It has proved to be a struggle like none he has known. Saunders' charges finally have the chance to get back to what he considers to be the real world, in the first leg of their Conference play-off semi-final with Luton Town at The Racecourse Ground tonight, but have reached that threshold against the backdrop of the same kind of financial turmoil that pushed the club out of the Football League in the first place. Even the play-off berth was in jeopardy until last Friday after a £200,000 tax bill came to light, with a £50,000 loan from Welsh Assembly member John Marek, who is up for election today, proving decisive when the Conference threatened expulsion from the knockout and the club's owner, Geoff Moss, said he still could not afford to pay up.

None of the four play-off clubs – AFC Wimbledon and Fleetwood Town contest the other tie tomorrow – have as much on the line as Wrexham, who, having been put up for sale in mid-season by Moss, know that promotion could be critical to finding a saviour with money. The wage bill, which was £1.99m on a £1.85m turnover in late 2008, is likely to be cut if Wrexham stay down and Saunders may receive better offers elsewhere.

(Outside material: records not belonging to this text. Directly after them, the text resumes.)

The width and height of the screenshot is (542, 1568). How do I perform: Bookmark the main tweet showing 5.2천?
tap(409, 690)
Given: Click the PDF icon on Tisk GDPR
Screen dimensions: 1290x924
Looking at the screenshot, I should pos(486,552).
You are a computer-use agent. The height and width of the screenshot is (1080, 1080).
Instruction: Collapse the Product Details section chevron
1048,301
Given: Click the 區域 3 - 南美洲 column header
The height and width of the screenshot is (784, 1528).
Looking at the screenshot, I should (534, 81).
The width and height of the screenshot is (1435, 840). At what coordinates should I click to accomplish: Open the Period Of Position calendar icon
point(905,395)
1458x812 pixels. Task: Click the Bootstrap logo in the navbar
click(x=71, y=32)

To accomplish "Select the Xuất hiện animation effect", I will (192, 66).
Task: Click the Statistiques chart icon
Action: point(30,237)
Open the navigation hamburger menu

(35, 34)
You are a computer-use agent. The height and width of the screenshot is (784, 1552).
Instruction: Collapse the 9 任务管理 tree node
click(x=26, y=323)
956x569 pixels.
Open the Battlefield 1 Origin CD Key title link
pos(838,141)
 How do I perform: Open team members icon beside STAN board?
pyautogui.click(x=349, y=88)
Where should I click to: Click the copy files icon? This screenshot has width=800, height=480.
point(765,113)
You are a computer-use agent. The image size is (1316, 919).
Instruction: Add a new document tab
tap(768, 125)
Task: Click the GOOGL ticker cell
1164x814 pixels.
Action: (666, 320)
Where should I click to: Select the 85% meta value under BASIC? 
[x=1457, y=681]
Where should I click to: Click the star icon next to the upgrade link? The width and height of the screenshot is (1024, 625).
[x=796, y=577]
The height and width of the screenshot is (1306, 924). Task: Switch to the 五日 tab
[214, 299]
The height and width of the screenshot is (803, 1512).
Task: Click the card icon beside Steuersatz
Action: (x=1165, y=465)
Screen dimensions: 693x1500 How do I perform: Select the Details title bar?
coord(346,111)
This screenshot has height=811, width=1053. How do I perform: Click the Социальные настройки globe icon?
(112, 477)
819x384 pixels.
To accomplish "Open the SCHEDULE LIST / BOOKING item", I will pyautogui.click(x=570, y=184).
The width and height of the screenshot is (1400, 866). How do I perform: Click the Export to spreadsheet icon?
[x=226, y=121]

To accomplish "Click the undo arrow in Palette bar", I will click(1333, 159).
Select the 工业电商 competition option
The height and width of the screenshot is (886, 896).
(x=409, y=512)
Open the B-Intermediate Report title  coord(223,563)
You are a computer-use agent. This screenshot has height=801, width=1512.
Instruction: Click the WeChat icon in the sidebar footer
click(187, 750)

Moss said the money had run out, having injected £4.9m after taking Wrexham out of administration in 2006 and taking £5m back in 2009. The club will enter community ownership if the Wrexham Supporters' Trust has its way. The trust plans to talk Stephanie Booth, a local hotelier, a London-based businessman and a former UKIP candidate, Stephen Cleeve, about taking stakes in the club.

It is difficult to know whether these traumas will galvanise the side. The lack of money didn't help when Saunders' players were forced to make the coach trip to Gateshead on the day of their third-last game after waiting for their Llandudno-based contingent to travel to Wrexham by car. Little wonder key striker Andy Morrell pulled up 15 minutes into the game with a hamstring injury.

But as bookies' outsiders to triumph in the play-off final at Eastlands on 21 May, they carry no weight of expectation. Saunders has also revealed that Morrell and co-striker Mathias Pogba are both winning fitness battles, while key scoring asset Andy Mangan, who has 15 goals this season, is raring to go. Saunders' hopes are based on the 1-0 league win in November and last Saturday's 1-1 draw at Kenilworth Road, where he fielded a virtual youth team. "The boys are ready for it," Saunders said yesterday. "You need the ball to bounce your way and the referee to be good. But we will work hard. We can only give it our best."